Effect of intensive insulin therapy on the somatotropic axis of critically ill children.

Author(s): Gielen M, Mesotten D, Brugts M, Coopmans W, Van Herck E, Vanhorebeek I, Baxter R, Lamberts S, Janssen JA, Van den Berghe G

Affiliation(s): Department and Laboratory of Intensive Care Medicine, Katholieke Universiteit Leuven, B-3000 Leuven, Belgium.

Publication date & source: 2011-08, J Clin Endocrinol Metab., 96(8):2558-66. Epub 2011 Jun 1.

Publication type: Randomized Controlled Trial; Research Support, Non-U.S. Gov't

CONTEXT: Intensive insulin therapy (IIT) improved outcome in the adult and pediatric intensive care unit (PICU) compared with conventional insulin therapy (CIT).
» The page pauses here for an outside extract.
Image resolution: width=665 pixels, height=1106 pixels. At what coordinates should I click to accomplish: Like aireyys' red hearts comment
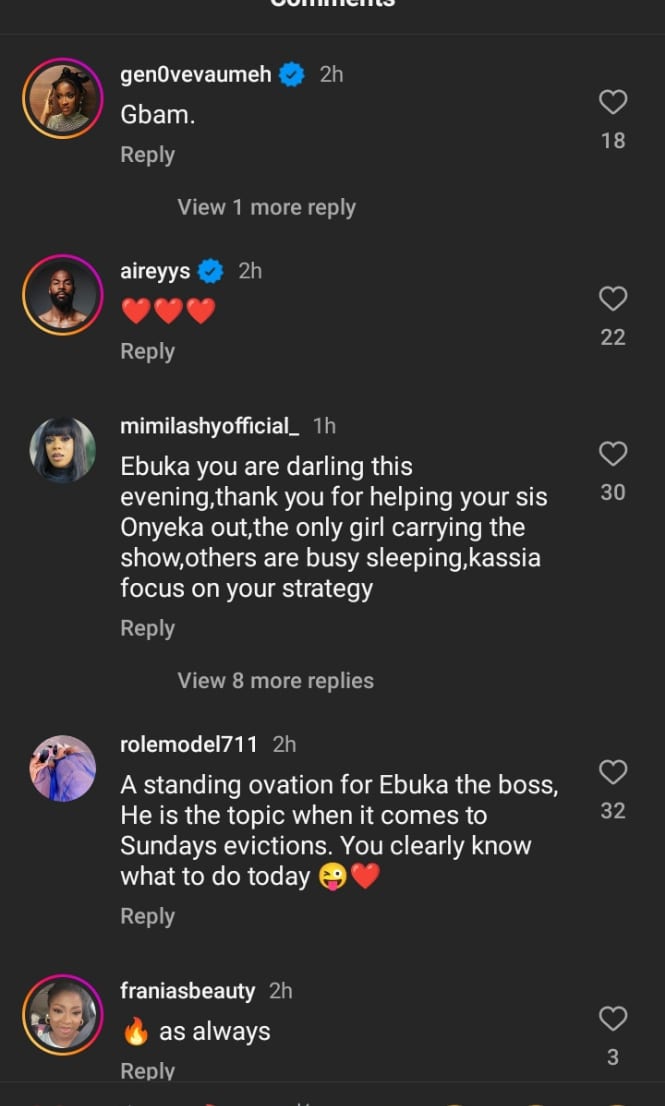613,298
IIT did not increase the anabolic hormone IGF-I in critically ill adults, but feeding in critically ill children and pediatric hormonal responses may differ. Twenty-five percent of the children with IIT experienced hypoglycemia, which may have evoked counterregulatory responses. OBJECTIVE: We hypothesized that IIT reactivates the somatotropic axis and anabolism in PICU patients. DESIGN: This was a preplanned subanalysis of a randomized controlled trial on IIT. PATIENTS: We studied 369 patients who stayed in PICU for at least 3 d (study 1) and 126 patients in a nested case-control study (study 2). MAIN OUTCOME MEASURES: Circulating insulin, C-peptide, GH, IGF-I, bioavailable IGF-I, IGF-binding protein (IGFBP)-1, IGFBP-3, and acid-labile subunit were analyzed upon admission and d 3. In the nested case-control study, the somatotropic axis, cortisol, and glucagon were analyzed before and after hypoglycemia. RESULTS: On d 3, C-peptide was more than 10-fold lower (P < 0.0001) in the IIT group than in the CIT group. IIT increased circulating GH (P = 0.04) and lowered bioavailable IGF-I (P = 0.002). IIT also decreased IGFBP-3 (P = 0.0005) and acid-labile subunit (P = 0.007), while increasing IGFBP-1 (P = 0.04) and the urea/creatinine ratio, a marker of catabolism (P = 0.03). In the nested case-control study, IGFBP-1 was increased after hypoglycemia, whereas the somatotropic axis and the counterregulatory hormones cortisol and glucagon did not change. CONCLUSIONS: Despite improved PICU outcome, IIT did not counteract the catabolic state of critical illness. Suppression of portal insulin may have resulted in lower bioavailable IGF-I.